_TASK_:
State how many lines of the items below contain the string "will". Give only the number.

[Records taken from a data source]
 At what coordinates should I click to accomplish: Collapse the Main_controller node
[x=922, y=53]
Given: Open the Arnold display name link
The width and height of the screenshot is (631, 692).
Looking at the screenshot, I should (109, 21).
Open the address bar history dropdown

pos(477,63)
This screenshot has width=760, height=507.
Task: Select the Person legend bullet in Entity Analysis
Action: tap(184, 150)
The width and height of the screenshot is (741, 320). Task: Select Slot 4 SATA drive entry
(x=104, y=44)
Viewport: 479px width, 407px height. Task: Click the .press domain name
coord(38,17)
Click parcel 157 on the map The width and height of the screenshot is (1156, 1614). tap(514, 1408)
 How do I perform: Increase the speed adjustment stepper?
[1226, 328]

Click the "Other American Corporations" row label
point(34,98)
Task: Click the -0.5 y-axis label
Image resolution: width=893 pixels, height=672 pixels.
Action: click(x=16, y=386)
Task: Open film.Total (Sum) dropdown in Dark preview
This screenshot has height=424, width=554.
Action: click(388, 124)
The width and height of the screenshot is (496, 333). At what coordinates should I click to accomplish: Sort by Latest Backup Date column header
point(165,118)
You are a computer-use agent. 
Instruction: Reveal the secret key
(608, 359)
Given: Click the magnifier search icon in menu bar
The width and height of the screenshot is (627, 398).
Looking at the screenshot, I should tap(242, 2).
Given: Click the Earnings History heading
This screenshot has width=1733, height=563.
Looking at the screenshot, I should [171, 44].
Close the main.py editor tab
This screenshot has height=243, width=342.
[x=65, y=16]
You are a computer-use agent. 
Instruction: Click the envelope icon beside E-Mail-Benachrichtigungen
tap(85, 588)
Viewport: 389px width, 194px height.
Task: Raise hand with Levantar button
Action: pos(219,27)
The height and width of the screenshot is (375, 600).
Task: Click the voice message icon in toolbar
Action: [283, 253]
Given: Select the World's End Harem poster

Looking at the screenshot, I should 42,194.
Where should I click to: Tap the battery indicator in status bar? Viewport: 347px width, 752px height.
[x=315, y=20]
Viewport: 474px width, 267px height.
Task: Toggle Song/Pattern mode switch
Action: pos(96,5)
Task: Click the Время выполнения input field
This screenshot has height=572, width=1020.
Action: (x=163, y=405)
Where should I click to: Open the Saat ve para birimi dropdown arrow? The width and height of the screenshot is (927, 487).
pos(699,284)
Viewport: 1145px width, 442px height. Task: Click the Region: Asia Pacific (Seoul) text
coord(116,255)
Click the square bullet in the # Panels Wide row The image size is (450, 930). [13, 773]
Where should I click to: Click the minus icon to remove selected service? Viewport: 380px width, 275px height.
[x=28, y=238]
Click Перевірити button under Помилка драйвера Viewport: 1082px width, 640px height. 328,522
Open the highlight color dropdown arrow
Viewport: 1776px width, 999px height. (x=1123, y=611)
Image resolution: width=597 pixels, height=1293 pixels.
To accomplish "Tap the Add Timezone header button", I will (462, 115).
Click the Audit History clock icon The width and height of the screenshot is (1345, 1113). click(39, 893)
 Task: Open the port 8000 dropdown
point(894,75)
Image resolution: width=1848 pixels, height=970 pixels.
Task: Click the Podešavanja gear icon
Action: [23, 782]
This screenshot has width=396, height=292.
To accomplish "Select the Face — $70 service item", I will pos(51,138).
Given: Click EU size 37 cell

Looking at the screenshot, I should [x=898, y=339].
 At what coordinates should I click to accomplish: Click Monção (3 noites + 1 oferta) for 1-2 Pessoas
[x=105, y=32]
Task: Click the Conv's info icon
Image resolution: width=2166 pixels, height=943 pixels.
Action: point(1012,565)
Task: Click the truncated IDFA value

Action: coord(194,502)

_COMPLETE RESPONSE_:
2